# WHAT TO PRODUCE
Your result will be the set of lines with "size", copied from the material below.

# DATA FOR THIS TASK
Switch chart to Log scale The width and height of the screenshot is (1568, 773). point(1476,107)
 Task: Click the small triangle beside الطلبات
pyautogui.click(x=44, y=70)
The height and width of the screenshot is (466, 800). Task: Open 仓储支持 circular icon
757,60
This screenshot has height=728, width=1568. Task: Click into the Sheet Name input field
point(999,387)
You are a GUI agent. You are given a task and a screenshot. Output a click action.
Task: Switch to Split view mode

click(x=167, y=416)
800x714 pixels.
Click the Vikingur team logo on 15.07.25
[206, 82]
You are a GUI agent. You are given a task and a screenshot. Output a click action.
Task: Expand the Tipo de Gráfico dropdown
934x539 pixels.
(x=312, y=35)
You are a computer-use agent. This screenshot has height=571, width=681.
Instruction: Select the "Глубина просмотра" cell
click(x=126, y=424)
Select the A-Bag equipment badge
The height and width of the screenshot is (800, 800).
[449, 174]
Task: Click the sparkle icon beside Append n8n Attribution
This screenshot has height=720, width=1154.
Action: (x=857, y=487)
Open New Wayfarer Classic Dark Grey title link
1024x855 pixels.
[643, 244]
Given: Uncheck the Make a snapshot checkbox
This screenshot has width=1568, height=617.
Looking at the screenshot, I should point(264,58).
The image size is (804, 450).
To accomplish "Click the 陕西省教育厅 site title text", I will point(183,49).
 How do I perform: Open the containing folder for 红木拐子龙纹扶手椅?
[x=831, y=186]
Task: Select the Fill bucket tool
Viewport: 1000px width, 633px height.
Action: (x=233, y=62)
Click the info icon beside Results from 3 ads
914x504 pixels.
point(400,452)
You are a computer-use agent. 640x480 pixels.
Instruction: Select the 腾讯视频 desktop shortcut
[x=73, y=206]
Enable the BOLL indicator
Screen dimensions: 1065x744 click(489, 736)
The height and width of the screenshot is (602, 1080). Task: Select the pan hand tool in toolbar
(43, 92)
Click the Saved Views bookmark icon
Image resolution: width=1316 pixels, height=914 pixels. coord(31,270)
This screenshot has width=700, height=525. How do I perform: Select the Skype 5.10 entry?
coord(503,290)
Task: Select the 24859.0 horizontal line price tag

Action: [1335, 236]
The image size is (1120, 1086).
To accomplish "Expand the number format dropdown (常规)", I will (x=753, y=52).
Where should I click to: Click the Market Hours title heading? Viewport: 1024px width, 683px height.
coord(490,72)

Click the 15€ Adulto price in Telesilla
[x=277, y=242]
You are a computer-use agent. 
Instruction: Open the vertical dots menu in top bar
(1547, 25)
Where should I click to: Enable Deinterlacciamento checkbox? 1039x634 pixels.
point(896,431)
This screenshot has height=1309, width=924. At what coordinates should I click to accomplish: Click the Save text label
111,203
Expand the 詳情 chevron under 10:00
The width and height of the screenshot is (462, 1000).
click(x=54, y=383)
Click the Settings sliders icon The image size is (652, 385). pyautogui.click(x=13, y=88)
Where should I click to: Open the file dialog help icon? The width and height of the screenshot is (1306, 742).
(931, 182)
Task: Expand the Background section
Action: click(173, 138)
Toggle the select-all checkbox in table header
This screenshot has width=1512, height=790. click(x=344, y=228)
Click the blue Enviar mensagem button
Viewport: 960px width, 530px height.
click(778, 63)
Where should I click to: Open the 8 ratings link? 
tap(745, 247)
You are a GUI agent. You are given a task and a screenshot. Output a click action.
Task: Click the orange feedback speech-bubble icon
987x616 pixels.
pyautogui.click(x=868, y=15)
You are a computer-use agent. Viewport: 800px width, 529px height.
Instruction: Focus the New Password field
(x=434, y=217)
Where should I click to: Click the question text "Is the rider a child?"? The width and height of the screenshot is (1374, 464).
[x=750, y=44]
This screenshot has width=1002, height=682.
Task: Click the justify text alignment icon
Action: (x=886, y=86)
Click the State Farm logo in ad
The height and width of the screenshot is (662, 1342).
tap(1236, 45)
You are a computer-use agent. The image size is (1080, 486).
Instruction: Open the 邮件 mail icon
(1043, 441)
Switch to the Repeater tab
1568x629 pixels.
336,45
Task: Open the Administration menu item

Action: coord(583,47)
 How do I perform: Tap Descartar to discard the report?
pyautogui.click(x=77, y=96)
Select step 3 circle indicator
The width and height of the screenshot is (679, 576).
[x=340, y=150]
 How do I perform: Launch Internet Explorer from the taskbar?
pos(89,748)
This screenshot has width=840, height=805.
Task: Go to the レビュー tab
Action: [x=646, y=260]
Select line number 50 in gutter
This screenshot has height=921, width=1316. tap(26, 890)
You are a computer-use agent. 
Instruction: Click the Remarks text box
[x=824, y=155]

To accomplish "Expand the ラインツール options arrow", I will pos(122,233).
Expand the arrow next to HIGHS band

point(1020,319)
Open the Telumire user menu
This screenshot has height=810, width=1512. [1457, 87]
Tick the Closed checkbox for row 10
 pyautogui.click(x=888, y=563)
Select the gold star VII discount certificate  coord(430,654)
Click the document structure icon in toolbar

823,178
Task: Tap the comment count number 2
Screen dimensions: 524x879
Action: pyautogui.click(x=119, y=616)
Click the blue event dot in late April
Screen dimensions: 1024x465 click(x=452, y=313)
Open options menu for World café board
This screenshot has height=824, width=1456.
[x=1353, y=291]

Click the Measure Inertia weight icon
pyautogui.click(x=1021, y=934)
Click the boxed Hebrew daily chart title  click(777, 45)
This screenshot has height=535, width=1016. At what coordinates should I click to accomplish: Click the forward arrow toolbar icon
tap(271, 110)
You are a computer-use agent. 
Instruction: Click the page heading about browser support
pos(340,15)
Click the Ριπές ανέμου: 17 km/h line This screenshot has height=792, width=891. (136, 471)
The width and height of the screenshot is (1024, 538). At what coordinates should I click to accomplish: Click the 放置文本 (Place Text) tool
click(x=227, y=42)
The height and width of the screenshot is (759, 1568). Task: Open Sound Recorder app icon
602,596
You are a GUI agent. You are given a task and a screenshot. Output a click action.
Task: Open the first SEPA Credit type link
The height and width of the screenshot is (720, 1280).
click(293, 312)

# SOLUTION
The image size is (804, 450).
The image size is (1120, 1086).
Click the Settings sliders icon The image size is (652, 385). pyautogui.click(x=13, y=88)
You are a computer-use agent. The image size is (1080, 486).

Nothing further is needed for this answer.